The Galway native graduated with a Bachelor of Arts (Honours) in New Media and English from University of Limerick in 2009.
She studied a Diploma in Digital Marketing through the Internet Association of Ireland shortly afterwards and secured a number of business development and marketing internships.
She joined Momentum in Co. Leitrim as an intern and is now Head of EU Projects at the firm which offers consulting and marketing services including business planning and development, SME growth, sectoral training/mentoring and graphic design.
Grace combined this extensive marketing experience with her farming background - growing up on a farm and running a dairy enterprise with Raymond and his parents - to establish her own award-winning business.
She was attending the National Ploughing Championships in 2013 with Raymond – her husband - when she experienced her lightbulb moment.
“It all started as a bit of a running joke with my husband – I used to ask him for pink or purple overalls for my birthday and other occasions but he could never get them.”

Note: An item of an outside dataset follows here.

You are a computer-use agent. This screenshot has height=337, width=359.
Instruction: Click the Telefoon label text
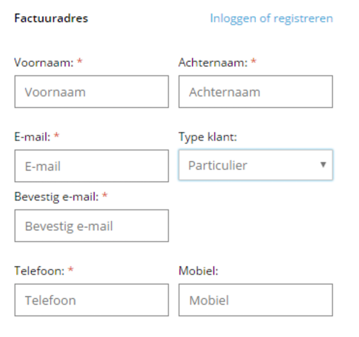39,271
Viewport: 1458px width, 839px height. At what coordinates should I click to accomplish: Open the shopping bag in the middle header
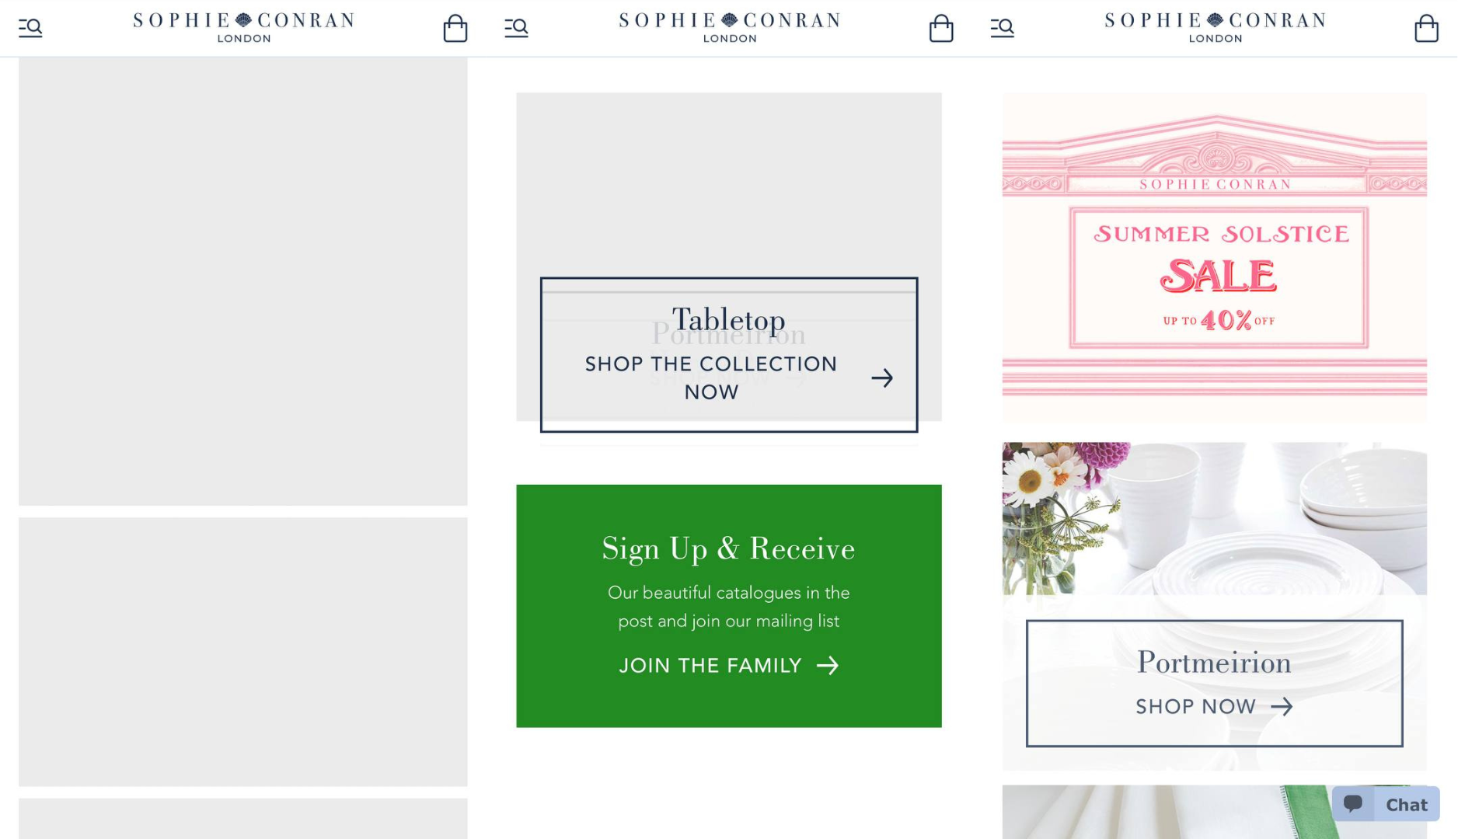941,29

Not one to rest on her laurels, Grace conducted market research over a number of years and liaised with companies in the EU in order to design and manufacture her own Pretty Bird range.
Pretty Bird – an outdoor workwear specialist designed for women – was launched close to two years ago.“Pretty Bird was born out of frustration; 60% of our customers are women who work in agriculture and a further 20% of our customers are women involved in landscaping and gardening.”

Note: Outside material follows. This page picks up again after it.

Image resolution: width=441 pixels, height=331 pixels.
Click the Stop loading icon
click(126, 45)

“An additional 10% of our customers are involved in trade and the remaining 10% are outdoors enthusiasts,” Grace said as she revealed that the products have a wide age profile.

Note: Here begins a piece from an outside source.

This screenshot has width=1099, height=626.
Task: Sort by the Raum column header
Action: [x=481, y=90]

Grace has retained her role at Momentum and runs Pretty Bird in Co. Leitrim with her Raymond – a part-time farmer and an IT Manager.
It has grown from strength-to-strength since its foundation due to its successful online shop and presence at various agricultural and horticultural events including National Ploughing Championships, Bloom and Tullamore Show.
“I get great satisfaction when someone stumbles across our website, purchases an item and they get in touch to provide feedback.”
“It has been a game-changer for a life of women – we have built a nice community around our business.” She added.
[Crazy Farmer's Wife's product are available to purchase through Pretty Bird]
Women in Ag
Being a female in agriculture and a female in the equine sector has never been an issue for Grace.
“I worked in various racing yards and was often granted more responsibility than my male counterparts when it came to the welfare of the horses.”
“My mother-in-law Margaret and I are the primary calf rearers on the farm – you will find that is the case on a lot of enterprises throughout the country.”
The Galway native believes that media coverage and the establishment of women in farming groups have helped to promote women in agriculture.
“Prior to this, the person who was visible at the mart as the face of farming was primarily the man – I think that is changing.”
“Women have always been farming – my mum looked after hundreds of sheep – lambing and feeding them - when she was my age.”
Going forward, Grace will continue to farm and grow her own business whilst continuing to work at Momentum.
Pretty Bird’s main aim going forward is to form additional strategic partnerships with other companies in the UK and Ireland and to diversify its product offering.
“We want to keep building our customer base and we are hopeful that there are lots of different ways that the business can expand.”
In terms of the family enterprise, Grace outlined that there is an opportunity for her and her husband to invest more in the home farm; the duo has been focusing on running a calf-to-beef enterprise on a separate holding in recent years.
“There possibly will be the need to diversify our system, because Raymond and I work full-time.”
“A time of change is definitely coming. With every generation, there is always evolution on a farm, so we will see what will happen in the coming years.”
“Next plans and a new era are on the horizon – we also look forward to welcoming the next generation of the family shortly.”